Many thanks for your patience. As far as training during furlough goes, this is what the rules state:
Apprentices can be furloughed in the same way as other employees and continue to train.
Once you are on furlough you will not be able to work for your employer. You can undertake training or volunteer subject to public health guidance, as long as you’re not:
· making money for your employer or a company linked or associated to your employer
· providing services to your employer or a company linked or associated to your employer
· furloughed by your employer and volunteering for them in a different role
You will need to be able to return to work for the employer that has placed you on furlough if they decide to stop furloughing you, and you must be able to undertake any training they require while on furlough.

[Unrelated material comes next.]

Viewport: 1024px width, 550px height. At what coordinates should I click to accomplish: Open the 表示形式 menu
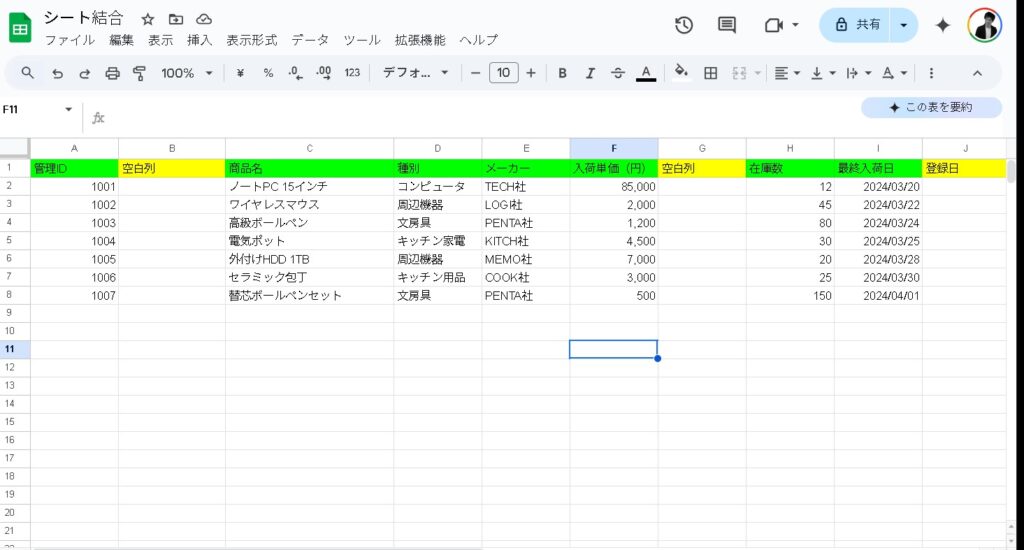pos(252,40)
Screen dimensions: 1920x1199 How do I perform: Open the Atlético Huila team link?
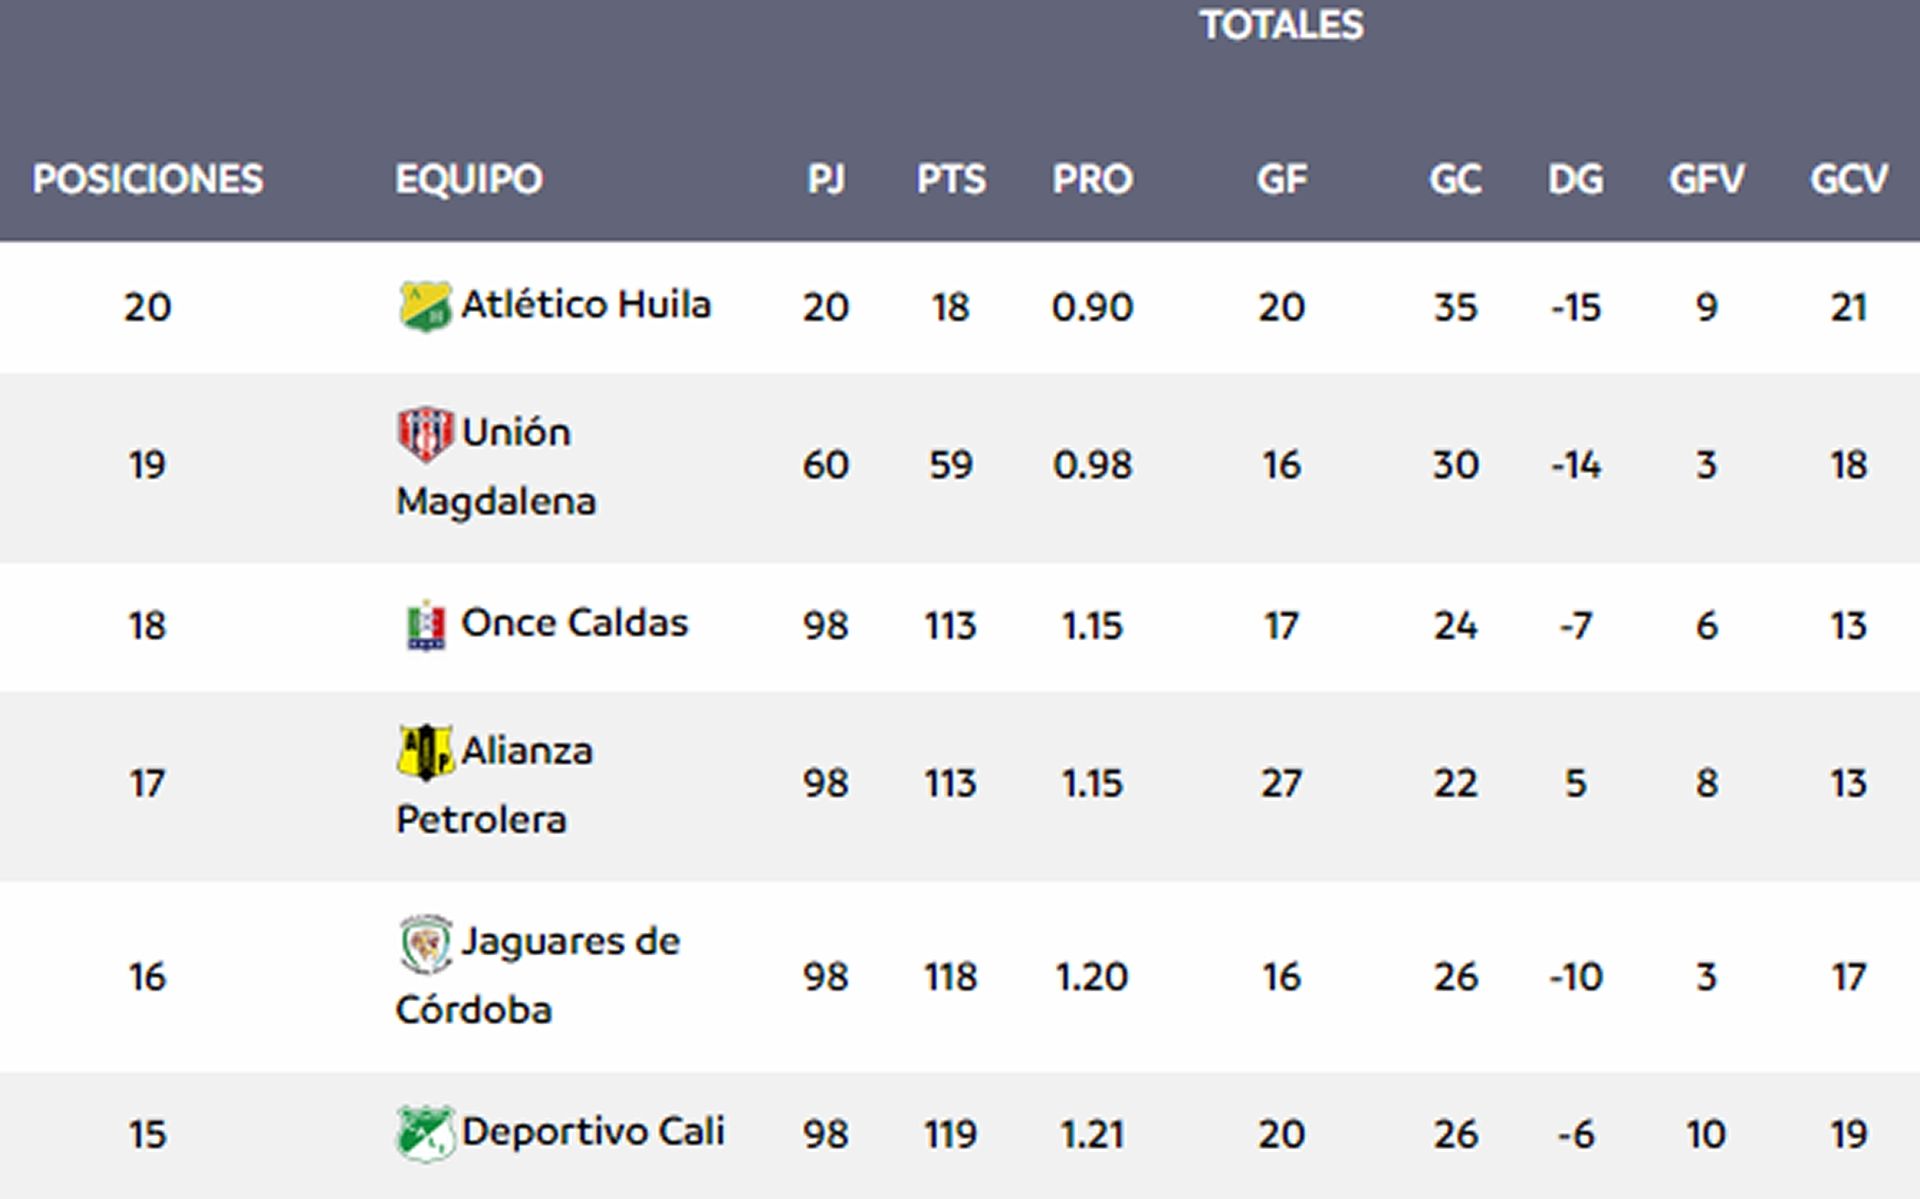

Another issue is that as you have been continuously employed at you place of work for less than 2 years then your employment rights will unfortunately be somewhat limited. Most importantly, you will not be protected against unfair dismissal. This means that your employer can dismiss you for more or less any reason, and without following a fair procedure, as long as the decision is not based on a reason which makes a dismissal automatically unfair. These include:
· Discrimination due to a protected characteristic (i.e. because of gender, race, religion, age, disability, sexual orientation, etc.)
· Taking, or trying to take, leave for family reasons including pregnancy, maternity/paternity leave, parental leave, adoption leave or leave for dependants
However, if the dismissal had nothing to do with any of the above exceptions, you would not be able to challenge it. In that case your only protection would be if you were dismissed in breach of contract. That would usually happen if you were not paid any contractual notice period due to you (unless you were dismissed for gross misconduct, where no notice would be due). If you did not have a written contract in place you would be entitled to the minimum statutory notice period of 1 week. The employer would either have to allow you to work that notice period and pay you as normal, or they instead have to pay you in lieu of notice, where you are paid for the equivalent of the notice pay but your employment is terminated immediately.
I appreciate this may not be the answer you were hoping for but it is the legal position and I hope that it at least clarifies where you stand?